AndroTest

Automated Test Input Generation for Android: Are We There Yet?

Shauvik Roy Choudhary, Alessandra Gorla, Alessandro (Alex) Orso

Paper accepted at the 30th IEEE/ACM International Conference on Automated Software Engineering (ASE 2015)

Early version of the publication is available at arxiv.org/abs/1503.07217

Project Overview

The goal of this project is to compare the state-of-art test input generation techniques for Android. Recently, a lot of research has been done in the development of such techniques, which differ in the way they generate inputs, the strategy they use to explore the behavior of the app under test, and the specific heuritics they use. To better understand the strengths and weaknesses of these existing approaches, and get general insight on ways they could be made more effective, in this project we perform a thorough comparison of the main existing test input generation tools for Android.

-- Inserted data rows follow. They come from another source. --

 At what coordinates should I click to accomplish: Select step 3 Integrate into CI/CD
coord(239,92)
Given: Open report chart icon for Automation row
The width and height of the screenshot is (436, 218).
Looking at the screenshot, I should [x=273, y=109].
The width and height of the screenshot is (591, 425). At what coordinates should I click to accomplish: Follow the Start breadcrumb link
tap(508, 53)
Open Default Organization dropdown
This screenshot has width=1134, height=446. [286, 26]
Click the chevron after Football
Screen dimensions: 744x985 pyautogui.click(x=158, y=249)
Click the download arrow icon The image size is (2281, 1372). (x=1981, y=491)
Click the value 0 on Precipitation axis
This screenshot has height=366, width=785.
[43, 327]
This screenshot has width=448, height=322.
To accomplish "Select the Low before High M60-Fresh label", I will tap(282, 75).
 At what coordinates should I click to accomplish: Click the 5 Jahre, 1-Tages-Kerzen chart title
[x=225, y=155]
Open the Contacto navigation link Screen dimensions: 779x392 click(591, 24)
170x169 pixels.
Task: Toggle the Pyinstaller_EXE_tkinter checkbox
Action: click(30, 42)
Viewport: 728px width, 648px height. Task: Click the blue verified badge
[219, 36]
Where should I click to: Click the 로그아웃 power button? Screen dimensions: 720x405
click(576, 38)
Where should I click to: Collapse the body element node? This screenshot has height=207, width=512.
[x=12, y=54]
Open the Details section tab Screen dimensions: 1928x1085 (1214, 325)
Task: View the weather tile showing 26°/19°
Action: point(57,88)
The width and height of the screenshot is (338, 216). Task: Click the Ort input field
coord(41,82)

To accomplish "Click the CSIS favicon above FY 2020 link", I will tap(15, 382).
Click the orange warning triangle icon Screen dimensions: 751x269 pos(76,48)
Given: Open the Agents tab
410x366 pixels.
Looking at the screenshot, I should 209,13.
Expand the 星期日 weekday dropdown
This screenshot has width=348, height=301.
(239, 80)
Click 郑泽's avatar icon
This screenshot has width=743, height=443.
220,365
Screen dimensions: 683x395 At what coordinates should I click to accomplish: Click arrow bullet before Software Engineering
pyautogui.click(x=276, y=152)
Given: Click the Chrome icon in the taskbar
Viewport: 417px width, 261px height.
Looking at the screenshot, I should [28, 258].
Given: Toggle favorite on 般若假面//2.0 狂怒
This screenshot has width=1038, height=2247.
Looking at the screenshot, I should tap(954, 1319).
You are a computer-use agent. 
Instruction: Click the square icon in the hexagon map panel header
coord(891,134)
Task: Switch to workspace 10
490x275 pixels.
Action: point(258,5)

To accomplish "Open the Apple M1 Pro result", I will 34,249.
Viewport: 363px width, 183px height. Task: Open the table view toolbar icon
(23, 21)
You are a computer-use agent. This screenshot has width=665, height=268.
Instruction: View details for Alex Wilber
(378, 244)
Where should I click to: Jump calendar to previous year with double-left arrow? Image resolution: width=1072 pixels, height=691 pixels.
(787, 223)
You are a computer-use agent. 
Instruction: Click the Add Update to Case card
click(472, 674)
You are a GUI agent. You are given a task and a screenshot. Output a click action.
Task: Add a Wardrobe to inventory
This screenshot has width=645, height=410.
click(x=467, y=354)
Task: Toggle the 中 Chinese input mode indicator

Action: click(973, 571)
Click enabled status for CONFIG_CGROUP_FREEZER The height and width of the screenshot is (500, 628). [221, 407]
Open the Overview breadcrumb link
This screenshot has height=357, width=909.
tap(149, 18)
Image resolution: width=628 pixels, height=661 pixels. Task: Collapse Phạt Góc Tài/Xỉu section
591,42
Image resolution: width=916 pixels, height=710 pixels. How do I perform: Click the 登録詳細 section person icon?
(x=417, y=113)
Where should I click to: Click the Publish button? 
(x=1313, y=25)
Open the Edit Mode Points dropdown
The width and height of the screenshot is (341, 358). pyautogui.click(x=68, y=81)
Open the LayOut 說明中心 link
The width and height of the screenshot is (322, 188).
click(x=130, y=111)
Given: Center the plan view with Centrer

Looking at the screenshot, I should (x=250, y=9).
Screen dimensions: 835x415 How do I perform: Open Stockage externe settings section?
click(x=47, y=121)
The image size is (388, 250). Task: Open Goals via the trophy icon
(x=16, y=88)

In our comparison, we evaluate the effectiveness of these tools, and their corresponding techniques, according to four metrics: code coverage, ability to detect faults, ability to work on multiple platforms, and ease of use.

List of Tools

The following table contains the list of tools, which were used in our study.

# Tool Name Publication
1. Monkey N/A, Part of the Android SDK (Google Inc.)
2. Acteve Automated Concolic Testing of Smartphone Apps.
Saswat Anand, Mayur Naik, Hongseok Yang, and Mary Jean Harrold.
FSE'12: ACM Symposium on Foundations of Software Engineering.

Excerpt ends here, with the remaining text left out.